Natelson, an expert in chronic fatigue syndrome, said 2.3 percent of Gulf veterans have been diagnosed with chronic fatigue syndrome, a prevalence that is six times higher than among civilians. A study by the U.S. Centers for Disease Control and Prevention, meanwhile, found that veterans stationed in the Gulf were far more likely to report symptoms such as fatigue and joint pain than veterans not stationed in the Gulf.


A study in the April American Journal of Public Health, by Rutgers University researchers William K. Hallman and Howard M. Kipen, tried to group ill Gulf War service members by their symptoms — all those with headaches, for instance, or joint pains.


Instead, the researchers found that many of the veterans reported a multitude of symptoms and “hurt all over,” not just in specific places. Many reported feeling tired and unable to concentrate. Some 100,000 — or one in seven — signed up with a Gulf War health registry to notify the government about their health concerns.


Are Gulf veterans sicker than those returning from other wars? After the Civil War, doctors diagnosed veterans with palpitations as suffering from “irritable heart.” Traumatized veterans of World War I were called “shellshocked.” “Combat fatigue” plagued World War II veterans who couldn’t sleep.


Natelson said comparisons are impossible, since no generation of returning veterans has been studied as closely as those coming back from the Gulf. He said there is not enough data to know whether toxic exposures worsened the after-effects for Gulf War veterans, but he said he has no doubt that the trauma of battle and deployment is a powerful cause of medical illnesses following war.

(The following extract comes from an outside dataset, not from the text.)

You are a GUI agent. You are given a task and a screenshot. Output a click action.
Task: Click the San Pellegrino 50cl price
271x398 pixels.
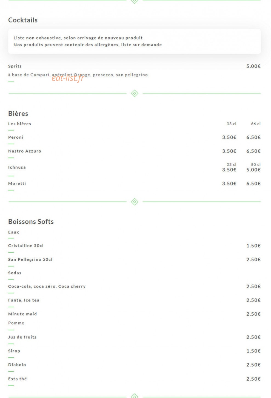[x=253, y=259]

Robinson said he does not believe that stress is a primary cause of Gulf War Illness.


“This is not a mystery. We were exposed to investigational new drugs and vaccines, chemical weapons, oil well fires, endemic diseases and depleted uranium,” he said firmly. Uranium coating was used to make shells more powerful.


Doctors at the East Orange center said their goal is not to solve the puzzle of Gulf War illness, but to help the sickest Gulf veterans.


“We say, ‘Let’s make you better even if we don’t know what’s causing your problems,'” said Drew Helmer, the physician who is the center’s clinical director.


Mike Bann said he is seeking help through herbal medicines and exercise, and taking each day as it comes.


“What we want is help for the guys now, and help for the guys coming home so they don’t go through the same things we did,” he said.